◆ **WHAT TO WORK ON**: Transcribe all of the data exactly. Images stay out.

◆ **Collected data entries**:
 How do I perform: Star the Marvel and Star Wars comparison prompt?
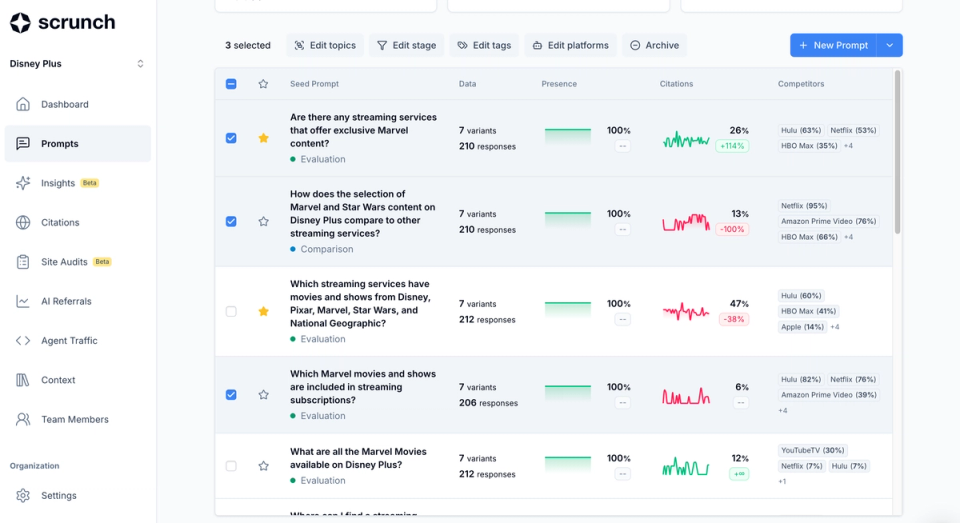tap(263, 221)
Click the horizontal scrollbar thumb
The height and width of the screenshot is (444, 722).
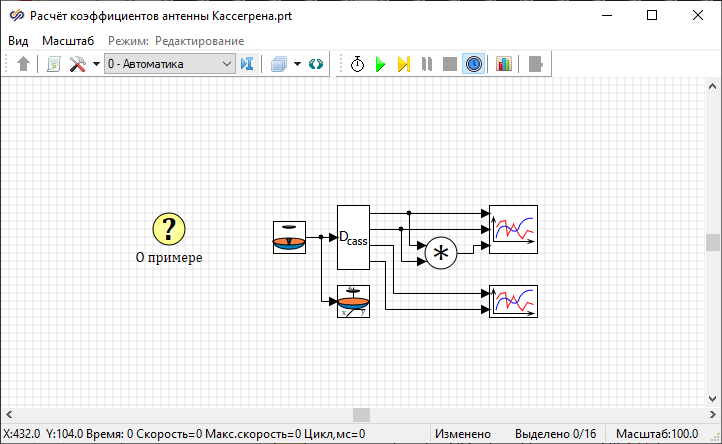tap(361, 414)
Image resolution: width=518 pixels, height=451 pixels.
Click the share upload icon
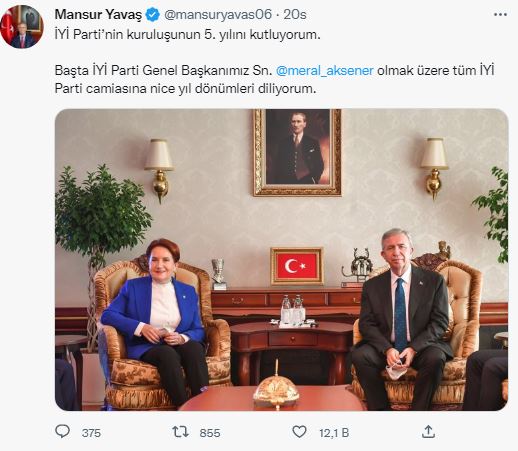[428, 432]
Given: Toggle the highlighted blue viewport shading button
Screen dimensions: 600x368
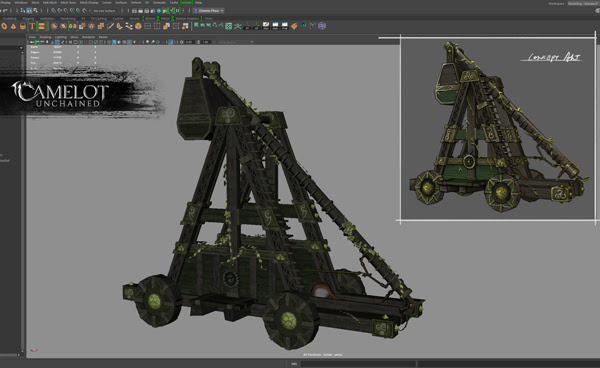Looking at the screenshot, I should coord(114,42).
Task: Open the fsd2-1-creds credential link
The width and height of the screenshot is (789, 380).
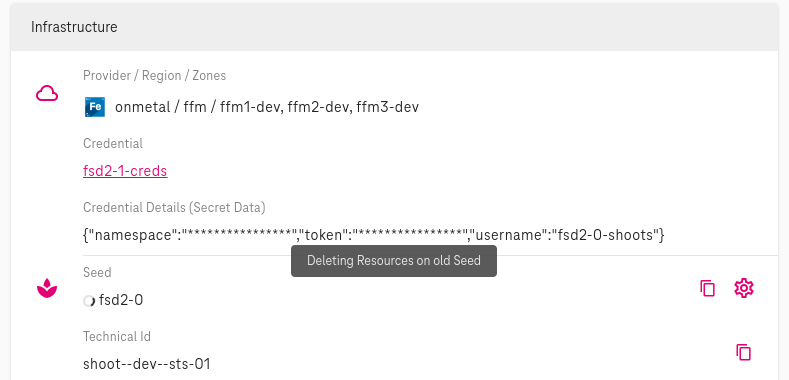Action: tap(125, 171)
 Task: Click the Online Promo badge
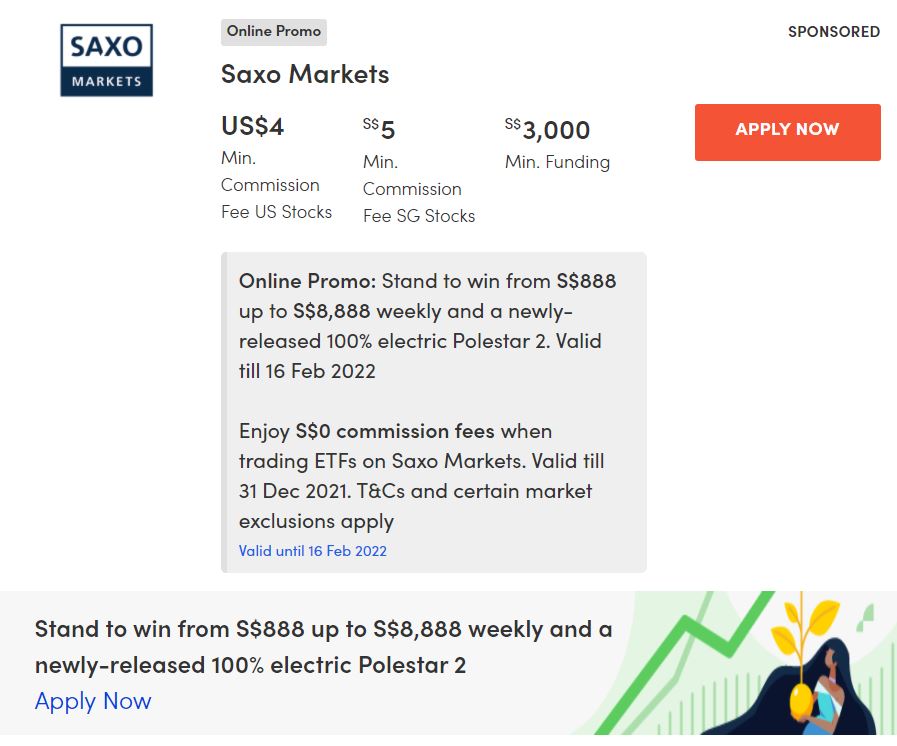point(273,32)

◆ **PROBLEM SOLUTION**:
 How do I perform: Star the Marvel and Star Wars comparison prompt?
tap(263, 221)
Click the horizontal scrollbar thumb
The height and width of the screenshot is (444, 722).
tap(361, 414)
Image resolution: width=518 pixels, height=451 pixels.
Click the share upload icon
[428, 432]
Given: Toggle the highlighted blue viewport shading button
Screen dimensions: 600x368
Looking at the screenshot, I should coord(114,42).
Task: Open the fsd2-1-creds credential link
The width and height of the screenshot is (789, 380).
Action: tap(125, 171)
 Task: Click the Online Promo badge
point(273,32)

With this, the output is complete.